NACHA Updates | Supplementing Data Security Requirements
Written by TokenEx
In late 2019, NACHA supplemented its existing Security Framework for the ACH Network with a new rule applying to all merchants, billers, businesses, governments, and third parties that send 2 million or more ACH payments per year. The rule was expected to roll out in two phases, with the first affecting parties sending 6 million or more ACH payments per year and the second affecting parties sending 2 million or more. Phase one was supposed to begin in 2020 with phase two following in 2021, but the original effective date for this new rule has recently been extended by one year for both phases, meaning phase one is to begin on June 30, 2021, and phase two on June 30, 2022. This extension comes in response to requests for additional time to comply with the requirements included in the new rule.
What is the new NACHA rule?
The rule, as explained on NACHA’s website, expands the current ACH Security Framework rules to explicitly require large senders of ACH payments—2 million or more annual transactions—to protect account numbers by rendering them unreadable when stored electronically.
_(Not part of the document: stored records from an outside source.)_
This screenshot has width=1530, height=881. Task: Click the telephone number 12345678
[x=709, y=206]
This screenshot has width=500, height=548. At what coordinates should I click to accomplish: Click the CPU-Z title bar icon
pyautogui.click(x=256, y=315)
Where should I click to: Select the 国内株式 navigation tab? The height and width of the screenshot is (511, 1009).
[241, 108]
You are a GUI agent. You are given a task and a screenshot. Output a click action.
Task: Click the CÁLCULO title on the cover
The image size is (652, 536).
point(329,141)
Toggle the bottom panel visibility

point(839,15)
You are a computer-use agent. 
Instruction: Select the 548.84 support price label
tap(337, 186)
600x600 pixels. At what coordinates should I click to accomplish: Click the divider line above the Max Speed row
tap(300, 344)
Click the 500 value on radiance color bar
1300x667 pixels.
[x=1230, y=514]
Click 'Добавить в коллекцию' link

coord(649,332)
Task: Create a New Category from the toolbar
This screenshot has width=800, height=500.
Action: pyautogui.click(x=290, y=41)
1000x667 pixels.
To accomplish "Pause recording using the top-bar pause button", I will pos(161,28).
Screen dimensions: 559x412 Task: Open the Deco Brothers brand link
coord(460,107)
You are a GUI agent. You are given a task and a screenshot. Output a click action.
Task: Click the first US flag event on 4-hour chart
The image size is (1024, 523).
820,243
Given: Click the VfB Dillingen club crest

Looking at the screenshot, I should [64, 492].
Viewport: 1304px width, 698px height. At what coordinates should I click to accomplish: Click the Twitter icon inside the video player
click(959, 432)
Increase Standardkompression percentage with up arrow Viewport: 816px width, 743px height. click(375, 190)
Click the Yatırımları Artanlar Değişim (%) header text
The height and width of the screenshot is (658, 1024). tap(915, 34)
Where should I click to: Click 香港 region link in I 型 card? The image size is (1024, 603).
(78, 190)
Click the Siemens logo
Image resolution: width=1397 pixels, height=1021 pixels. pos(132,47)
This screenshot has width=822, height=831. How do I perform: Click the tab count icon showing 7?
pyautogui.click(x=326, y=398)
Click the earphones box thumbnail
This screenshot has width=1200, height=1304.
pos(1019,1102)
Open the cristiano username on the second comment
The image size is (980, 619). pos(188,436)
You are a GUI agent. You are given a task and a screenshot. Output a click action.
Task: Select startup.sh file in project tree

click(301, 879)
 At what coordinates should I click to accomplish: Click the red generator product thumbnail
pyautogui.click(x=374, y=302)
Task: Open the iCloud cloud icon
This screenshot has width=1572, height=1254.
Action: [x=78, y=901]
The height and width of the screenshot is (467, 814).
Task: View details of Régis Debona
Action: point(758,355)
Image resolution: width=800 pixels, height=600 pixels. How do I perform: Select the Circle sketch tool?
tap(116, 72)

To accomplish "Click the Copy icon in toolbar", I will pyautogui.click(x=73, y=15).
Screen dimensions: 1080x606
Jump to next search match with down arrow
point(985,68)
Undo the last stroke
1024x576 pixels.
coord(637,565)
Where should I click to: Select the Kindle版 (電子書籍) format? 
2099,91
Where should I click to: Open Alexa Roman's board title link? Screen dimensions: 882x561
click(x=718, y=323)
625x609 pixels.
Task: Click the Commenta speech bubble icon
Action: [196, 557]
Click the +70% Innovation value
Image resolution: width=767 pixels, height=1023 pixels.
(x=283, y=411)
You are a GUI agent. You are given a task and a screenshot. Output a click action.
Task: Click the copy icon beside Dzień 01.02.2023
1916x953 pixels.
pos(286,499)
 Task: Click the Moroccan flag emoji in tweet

Another way to think about this update is that NACHA is updating its ACH Security Framework rules to more closely align with the existing language in the Payment Card Industry Data Security Standard (PCI DSS).
What does the rule NOT cover?
The new rule exclusively applies to ACH account numbers. This means data beyond the account number is not covered by this rule, nor are payment methods other than ACH. Also, it does not require a specific method of protection for account numbers, only that the data be rendered unreadable if stored. It does, however, suggest several protection methods it deems acceptable.
Although this new rule does not require it, we recommend protecting all other types of sensitive data in your possession as well to avoid potential compliance issues with PCI DSS, CCPA, GDPR, and any future regulations that may come to pass. Organizations can leverage tokenization with TokenEx to enable the protection of multiple data elements for the sake of NACHA compliance, PCI DSS compliance, and more while maintaining the business utility of their sensitive data.
How are these new requirements different from the current Operating Rules & Guidelines?
The new rules differ from the existing Operating Rules & Guidelines by specifically requiring large non-financial institution originators, third-party service providers, and third-party senders to protect deposit account information by ensuring the data cannot be read if stored electronically.
Although the current rule requires some parties involved in an ACH transaction to obscure electronically stored DPI, it does not explicitly require non-financial institution originators, third-party service providers, and third-party senders to do so.
Why are these new requirements important?
The NACHA updates are important because they are another step in a long-term plan to better secure and accommodate consumer data in light of evolving technologies and payment types. The fact that these updates are aligning with the requirements of the PCI DSS helps create an industry standard for protecting all types of payment information. Further, introducing a consistent set of rules should help organizations more easily comply with both regulatory frameworks.
What can my organization do to prepare for these changes?
For those looking to prepare, there are steps organizations can take to make sure they are ready for the upcoming rule.
- Identify your total ACH payment volume to see which phase of the rule applies to you so you can be sure to comply by the appropriate date.
- All systems that store account numbers used for ACH payments should be identified as soon as possible.
- Determine how current account numbers are being protected and what your current data security capabilities are.
- Begin a discussion with internal or partner IT staff to determine necessary upgrades and/or forms of implementation.
- Find payments and technology vendors to compare different protection methods and see what works best for your specific use cases.